── MATERIAL FOR THE TASK
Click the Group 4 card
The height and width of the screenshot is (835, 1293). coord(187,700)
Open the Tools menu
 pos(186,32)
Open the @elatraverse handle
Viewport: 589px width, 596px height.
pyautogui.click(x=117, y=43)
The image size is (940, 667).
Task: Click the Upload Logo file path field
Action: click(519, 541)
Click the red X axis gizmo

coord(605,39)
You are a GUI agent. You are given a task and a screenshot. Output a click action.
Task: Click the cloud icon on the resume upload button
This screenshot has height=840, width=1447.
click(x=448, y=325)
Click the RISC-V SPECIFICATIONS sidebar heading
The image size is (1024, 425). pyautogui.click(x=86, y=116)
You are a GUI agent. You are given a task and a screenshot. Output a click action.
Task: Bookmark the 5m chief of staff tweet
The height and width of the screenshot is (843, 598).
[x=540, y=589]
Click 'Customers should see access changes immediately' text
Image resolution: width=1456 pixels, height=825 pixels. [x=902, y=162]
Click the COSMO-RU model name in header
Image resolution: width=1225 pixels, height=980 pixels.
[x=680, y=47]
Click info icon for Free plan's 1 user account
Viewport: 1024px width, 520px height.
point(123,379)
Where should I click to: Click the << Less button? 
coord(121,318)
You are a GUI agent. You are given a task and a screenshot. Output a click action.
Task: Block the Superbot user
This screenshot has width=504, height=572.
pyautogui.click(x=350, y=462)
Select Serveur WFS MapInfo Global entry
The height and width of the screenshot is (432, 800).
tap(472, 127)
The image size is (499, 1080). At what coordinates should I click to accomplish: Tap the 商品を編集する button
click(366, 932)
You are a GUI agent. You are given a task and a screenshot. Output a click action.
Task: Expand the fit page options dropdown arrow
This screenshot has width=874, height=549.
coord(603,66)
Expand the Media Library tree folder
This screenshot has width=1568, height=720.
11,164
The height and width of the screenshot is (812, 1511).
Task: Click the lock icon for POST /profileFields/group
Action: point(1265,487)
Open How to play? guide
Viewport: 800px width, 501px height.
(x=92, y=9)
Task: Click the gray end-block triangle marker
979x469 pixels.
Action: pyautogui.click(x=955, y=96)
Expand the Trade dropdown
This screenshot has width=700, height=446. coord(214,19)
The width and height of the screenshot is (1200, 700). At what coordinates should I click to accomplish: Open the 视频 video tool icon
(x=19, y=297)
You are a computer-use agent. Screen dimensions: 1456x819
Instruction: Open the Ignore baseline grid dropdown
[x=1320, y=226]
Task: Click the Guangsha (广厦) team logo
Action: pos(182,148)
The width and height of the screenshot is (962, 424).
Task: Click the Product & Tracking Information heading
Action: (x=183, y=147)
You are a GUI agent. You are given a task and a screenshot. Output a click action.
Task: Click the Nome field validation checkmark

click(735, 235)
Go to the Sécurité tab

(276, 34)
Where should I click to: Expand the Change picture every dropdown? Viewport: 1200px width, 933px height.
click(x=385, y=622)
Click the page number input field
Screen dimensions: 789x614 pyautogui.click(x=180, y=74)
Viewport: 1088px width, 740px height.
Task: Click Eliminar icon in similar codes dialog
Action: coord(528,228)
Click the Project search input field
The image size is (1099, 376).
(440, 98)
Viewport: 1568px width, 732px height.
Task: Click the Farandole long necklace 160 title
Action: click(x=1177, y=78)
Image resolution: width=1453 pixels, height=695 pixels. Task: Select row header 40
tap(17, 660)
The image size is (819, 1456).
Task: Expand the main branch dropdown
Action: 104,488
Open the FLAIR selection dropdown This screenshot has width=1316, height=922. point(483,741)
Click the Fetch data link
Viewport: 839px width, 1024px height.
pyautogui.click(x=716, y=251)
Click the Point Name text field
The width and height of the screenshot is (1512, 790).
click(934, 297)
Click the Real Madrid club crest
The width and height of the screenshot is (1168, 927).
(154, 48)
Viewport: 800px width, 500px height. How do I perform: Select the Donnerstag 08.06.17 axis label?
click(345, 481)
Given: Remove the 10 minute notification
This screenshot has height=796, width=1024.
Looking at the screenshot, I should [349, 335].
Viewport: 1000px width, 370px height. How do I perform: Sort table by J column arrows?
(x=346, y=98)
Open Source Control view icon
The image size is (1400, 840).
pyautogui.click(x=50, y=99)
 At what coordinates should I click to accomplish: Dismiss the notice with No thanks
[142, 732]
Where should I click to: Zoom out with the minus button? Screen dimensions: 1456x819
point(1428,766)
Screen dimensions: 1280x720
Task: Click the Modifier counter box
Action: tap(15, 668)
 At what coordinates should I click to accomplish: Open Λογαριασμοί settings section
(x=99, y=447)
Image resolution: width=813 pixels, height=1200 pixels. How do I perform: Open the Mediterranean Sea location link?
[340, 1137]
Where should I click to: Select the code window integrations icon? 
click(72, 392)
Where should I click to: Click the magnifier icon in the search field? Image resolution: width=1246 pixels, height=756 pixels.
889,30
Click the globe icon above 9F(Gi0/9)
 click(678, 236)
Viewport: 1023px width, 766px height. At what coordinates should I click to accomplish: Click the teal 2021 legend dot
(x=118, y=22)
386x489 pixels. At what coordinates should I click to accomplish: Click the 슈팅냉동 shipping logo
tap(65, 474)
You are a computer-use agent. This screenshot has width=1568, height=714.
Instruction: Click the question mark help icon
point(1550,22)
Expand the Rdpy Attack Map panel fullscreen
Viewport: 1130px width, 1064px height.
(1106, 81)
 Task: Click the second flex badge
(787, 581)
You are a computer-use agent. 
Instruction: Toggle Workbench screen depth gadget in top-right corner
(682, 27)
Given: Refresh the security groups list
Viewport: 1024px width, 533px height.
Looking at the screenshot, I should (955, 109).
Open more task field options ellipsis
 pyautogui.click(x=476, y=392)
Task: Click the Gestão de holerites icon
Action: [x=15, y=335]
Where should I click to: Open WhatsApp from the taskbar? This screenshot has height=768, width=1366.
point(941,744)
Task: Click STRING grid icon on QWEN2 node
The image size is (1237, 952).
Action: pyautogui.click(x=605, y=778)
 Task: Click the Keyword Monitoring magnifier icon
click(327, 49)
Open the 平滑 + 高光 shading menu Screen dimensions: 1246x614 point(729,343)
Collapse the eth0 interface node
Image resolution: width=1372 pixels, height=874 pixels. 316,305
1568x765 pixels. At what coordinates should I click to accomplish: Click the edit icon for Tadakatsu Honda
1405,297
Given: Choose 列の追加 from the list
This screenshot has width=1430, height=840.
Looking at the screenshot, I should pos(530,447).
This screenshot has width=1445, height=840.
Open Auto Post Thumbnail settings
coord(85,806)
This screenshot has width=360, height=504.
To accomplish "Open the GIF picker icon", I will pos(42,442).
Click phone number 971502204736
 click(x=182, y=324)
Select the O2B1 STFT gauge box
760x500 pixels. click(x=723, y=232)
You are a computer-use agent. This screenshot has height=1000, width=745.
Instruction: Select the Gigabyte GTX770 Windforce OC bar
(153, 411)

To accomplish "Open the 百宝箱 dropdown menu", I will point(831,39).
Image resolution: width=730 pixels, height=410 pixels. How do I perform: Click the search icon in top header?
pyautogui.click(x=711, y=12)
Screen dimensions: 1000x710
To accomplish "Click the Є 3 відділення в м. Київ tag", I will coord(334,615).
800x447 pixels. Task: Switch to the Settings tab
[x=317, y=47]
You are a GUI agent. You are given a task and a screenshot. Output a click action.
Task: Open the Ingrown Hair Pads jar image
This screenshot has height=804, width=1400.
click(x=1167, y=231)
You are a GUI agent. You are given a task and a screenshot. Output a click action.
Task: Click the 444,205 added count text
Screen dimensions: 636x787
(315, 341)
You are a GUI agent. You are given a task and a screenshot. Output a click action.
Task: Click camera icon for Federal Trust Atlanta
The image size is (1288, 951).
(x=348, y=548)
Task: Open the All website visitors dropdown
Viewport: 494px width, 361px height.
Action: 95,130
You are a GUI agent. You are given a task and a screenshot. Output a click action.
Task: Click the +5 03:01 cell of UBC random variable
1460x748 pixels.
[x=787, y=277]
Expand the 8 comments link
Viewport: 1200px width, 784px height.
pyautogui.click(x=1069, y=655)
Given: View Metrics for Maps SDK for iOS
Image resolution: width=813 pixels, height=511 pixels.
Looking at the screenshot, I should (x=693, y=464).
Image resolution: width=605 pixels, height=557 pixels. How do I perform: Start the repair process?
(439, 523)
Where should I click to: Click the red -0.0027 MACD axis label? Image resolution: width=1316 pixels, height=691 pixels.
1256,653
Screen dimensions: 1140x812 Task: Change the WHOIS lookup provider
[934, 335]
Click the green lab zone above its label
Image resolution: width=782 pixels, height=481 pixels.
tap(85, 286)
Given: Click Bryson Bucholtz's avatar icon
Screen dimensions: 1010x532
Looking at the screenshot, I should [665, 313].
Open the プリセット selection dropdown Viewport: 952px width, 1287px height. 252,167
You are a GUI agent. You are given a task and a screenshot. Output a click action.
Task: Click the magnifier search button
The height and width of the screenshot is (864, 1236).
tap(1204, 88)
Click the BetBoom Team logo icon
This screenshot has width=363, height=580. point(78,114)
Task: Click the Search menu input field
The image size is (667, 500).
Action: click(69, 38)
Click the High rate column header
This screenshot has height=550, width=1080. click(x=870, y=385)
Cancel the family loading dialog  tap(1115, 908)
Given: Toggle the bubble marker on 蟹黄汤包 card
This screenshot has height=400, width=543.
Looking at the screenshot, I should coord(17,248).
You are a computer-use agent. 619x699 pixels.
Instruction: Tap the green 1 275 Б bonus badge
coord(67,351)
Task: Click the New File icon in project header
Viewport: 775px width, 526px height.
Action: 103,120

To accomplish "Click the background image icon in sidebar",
────
Repeat the material from the start of the records up to and including the line with "click(x=448, y=325)", keeping every line as it appears.

Click the Group 4 card
The height and width of the screenshot is (835, 1293). coord(187,700)
Open the Tools menu
 pos(186,32)
Open the @elatraverse handle
Viewport: 589px width, 596px height.
pyautogui.click(x=117, y=43)
The image size is (940, 667).
Task: Click the Upload Logo file path field
Action: click(519, 541)
Click the red X axis gizmo

coord(605,39)
You are a GUI agent. You are given a task and a screenshot. Output a click action.
Task: Click the cloud icon on the resume upload button
This screenshot has height=840, width=1447.
click(x=448, y=325)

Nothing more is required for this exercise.